State University of New York historian Wittner has written a valuable history here, and in the above quote referred to a period when the initial global response to atomic weapons was quite negative from the grassroots. Outside the US, few from the non-industrialized world had much good to say about superweapons of mass destruction, owned by the rich, white, and powerful. Immediately following Hiroshima and Nagasaki, opposition emerged and grew.

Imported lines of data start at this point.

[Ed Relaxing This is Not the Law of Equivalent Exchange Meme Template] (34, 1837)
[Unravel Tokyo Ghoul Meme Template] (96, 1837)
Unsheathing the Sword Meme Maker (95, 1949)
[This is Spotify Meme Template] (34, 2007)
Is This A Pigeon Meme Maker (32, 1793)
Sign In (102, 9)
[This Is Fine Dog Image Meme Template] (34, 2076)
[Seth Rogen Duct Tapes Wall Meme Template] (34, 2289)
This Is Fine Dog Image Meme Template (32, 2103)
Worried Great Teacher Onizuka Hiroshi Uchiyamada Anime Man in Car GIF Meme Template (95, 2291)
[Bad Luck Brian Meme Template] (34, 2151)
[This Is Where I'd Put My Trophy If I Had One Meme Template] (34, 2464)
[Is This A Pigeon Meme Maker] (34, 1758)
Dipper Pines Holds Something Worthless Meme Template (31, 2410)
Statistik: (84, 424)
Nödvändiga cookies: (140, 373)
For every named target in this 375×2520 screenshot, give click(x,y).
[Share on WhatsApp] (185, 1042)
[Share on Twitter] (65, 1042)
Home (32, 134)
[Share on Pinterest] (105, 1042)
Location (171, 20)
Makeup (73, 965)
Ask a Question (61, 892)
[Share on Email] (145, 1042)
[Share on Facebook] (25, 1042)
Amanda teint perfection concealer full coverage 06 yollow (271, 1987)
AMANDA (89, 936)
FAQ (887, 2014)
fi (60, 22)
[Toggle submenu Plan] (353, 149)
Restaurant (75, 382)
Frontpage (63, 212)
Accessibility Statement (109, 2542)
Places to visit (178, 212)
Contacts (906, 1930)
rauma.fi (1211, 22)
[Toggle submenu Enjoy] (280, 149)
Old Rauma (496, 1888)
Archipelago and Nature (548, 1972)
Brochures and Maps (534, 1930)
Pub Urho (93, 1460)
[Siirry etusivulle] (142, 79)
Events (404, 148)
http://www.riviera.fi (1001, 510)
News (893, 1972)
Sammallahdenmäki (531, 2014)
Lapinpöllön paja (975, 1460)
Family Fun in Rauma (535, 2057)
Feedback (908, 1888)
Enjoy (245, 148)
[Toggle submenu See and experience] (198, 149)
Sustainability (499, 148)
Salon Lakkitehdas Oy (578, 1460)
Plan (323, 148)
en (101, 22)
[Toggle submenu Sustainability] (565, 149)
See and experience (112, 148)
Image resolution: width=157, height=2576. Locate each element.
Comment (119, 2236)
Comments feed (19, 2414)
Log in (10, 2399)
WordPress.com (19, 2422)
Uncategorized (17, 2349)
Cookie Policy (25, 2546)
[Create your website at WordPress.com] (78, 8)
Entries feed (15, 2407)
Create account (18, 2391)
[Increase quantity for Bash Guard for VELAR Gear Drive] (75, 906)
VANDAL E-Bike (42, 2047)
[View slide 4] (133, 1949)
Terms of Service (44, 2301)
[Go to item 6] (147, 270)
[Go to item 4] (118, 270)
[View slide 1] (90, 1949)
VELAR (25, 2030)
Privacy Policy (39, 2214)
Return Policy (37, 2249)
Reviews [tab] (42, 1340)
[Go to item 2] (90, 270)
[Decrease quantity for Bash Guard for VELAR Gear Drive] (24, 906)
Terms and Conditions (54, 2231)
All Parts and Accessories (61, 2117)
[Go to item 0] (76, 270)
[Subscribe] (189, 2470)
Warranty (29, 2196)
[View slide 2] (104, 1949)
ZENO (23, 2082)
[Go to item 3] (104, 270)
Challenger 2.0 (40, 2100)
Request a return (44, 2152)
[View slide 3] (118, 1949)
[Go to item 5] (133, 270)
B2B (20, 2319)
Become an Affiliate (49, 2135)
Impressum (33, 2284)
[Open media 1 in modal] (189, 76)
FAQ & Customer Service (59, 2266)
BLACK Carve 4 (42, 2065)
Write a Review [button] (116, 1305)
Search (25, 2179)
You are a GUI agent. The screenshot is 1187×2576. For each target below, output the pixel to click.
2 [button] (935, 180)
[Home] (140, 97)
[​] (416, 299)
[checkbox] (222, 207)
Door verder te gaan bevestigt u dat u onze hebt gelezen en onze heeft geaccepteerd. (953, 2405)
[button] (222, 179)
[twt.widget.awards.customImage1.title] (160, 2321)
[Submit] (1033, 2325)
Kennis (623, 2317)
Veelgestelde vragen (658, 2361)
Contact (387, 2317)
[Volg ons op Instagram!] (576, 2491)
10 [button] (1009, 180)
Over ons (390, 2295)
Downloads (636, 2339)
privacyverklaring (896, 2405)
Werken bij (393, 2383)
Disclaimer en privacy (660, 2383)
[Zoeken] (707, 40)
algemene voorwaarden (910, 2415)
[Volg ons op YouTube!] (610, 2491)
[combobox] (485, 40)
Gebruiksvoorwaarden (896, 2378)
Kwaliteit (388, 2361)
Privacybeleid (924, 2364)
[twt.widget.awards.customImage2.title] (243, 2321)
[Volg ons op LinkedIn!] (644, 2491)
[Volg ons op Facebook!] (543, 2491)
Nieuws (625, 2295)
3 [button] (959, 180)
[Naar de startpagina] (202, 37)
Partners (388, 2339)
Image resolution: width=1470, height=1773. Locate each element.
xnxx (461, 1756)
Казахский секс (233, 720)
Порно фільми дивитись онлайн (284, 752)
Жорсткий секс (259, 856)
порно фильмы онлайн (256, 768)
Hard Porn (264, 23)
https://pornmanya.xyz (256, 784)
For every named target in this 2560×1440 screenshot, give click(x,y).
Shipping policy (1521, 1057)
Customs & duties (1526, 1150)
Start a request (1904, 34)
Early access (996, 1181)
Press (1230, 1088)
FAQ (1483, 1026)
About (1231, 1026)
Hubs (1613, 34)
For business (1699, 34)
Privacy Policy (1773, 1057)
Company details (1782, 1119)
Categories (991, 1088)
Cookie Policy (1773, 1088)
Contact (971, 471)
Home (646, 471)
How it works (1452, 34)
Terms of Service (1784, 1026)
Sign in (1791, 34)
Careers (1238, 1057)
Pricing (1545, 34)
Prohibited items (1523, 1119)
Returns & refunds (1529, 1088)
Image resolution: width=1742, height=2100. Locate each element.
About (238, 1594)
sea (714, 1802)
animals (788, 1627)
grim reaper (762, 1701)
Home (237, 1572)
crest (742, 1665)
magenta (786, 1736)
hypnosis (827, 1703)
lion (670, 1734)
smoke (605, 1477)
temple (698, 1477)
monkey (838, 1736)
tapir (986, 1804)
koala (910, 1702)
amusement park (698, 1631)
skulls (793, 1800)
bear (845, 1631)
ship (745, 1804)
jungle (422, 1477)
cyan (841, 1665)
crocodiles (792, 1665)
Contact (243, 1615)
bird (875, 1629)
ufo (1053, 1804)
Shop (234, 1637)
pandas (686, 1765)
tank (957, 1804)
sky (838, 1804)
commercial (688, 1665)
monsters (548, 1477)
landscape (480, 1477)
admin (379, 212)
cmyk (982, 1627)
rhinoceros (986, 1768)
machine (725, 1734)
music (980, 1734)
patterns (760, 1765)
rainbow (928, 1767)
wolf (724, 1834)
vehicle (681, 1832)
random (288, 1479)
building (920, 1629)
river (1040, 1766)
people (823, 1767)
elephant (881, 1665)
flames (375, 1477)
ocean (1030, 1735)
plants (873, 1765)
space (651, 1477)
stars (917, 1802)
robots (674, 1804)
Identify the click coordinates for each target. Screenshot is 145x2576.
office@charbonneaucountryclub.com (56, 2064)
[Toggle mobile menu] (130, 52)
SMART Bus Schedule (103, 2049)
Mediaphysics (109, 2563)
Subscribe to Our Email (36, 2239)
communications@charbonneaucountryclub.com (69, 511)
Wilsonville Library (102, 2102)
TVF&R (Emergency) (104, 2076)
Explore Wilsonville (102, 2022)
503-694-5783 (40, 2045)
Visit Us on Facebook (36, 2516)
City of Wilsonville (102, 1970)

But it dampened when the Soviets blew off their own bomb and started supplying their new insurgency weapons--just developed in 1947--to poor people suffering from the last gasp of colonialism and the first sharp thrusts of globalizing imperialism. The AK-47 and the Soviet bomb shot massive terror in the capitals of the West; they easily created a climate of fear of all things Soviet and communist throughout that world. The East easily did the same to their people. The Cold War struck fear into so many hearts and polarized the planet so severely that the movement to end nukes when it would have been relatively easy to do so began to fizzle. It slipped badly from 1950-1953, the most intense period of McCarthyism. Peace was a dirty commie idea in the US. How well I remember--well, OK, I was only two years old, so my nonviolent activist career was not quite fired up yet.

But I grew up knowing that if anything was successfully labeled communist, it was feared and rejected, possibly violently. Young activists had to be as careful about avoiding that pejorative as young activists now had better steer clear of linkage to al Qa'ida if they'd be interested in affecting US policy in a good way. If you oppose the policies of your government and your government is a belligerent, that government will try to smear you with charges of being a tool of the enemy. Being nonaligned, being independent, being avowedly and demonstrably nonviolent, was and is the best way to inoculate against such traducement.

Yes, there were some then who were so enraged that they chose identification with communism with a sort of Maoist posture of the enemy of my enemy is my friend, coupled with the logical coda, all power comes from the barrel of a gun. Those were the ones who were too full of hate to care about effectiveness. It's the same now. We have to learn how to stay true to our struggles and avoid being smeared with the tar of violence. The path is sometimes quite tricky and yet worth it.

If we really hope to disarm nukes, our enemies must become our opponents and then our partners. We can most quickly achieve that with unilateral disarmament, the non-coercive inducements that earn trust and destroy the harm of propaganda. This is true in the streets and the suites.

We see it working in a backward fashion from that good model with the opposite history of nuclear proliferation. Make a new enemy and you guarantee the desire for nukes. Make a new friend and induce a desire for disarmament. This is not old naivete; this is new pragmatism.

References

Wittner, Lawrence S. (2009). Confronting the Bomb: A short history of the world nuclear disarmament movement. Stanford, CA: Stanford University Press.


1 comment:

Unknown said...

There's a cute kids book called Enemy Pie by Derek Munson that is this wisdom of making friends of our enemies. Values that we easily pass along to kids are so rarely modeled in the adult world. It would be good to see that change, and one way to start is nuclear disarmament. That would be the sweetest pie to offer new friends.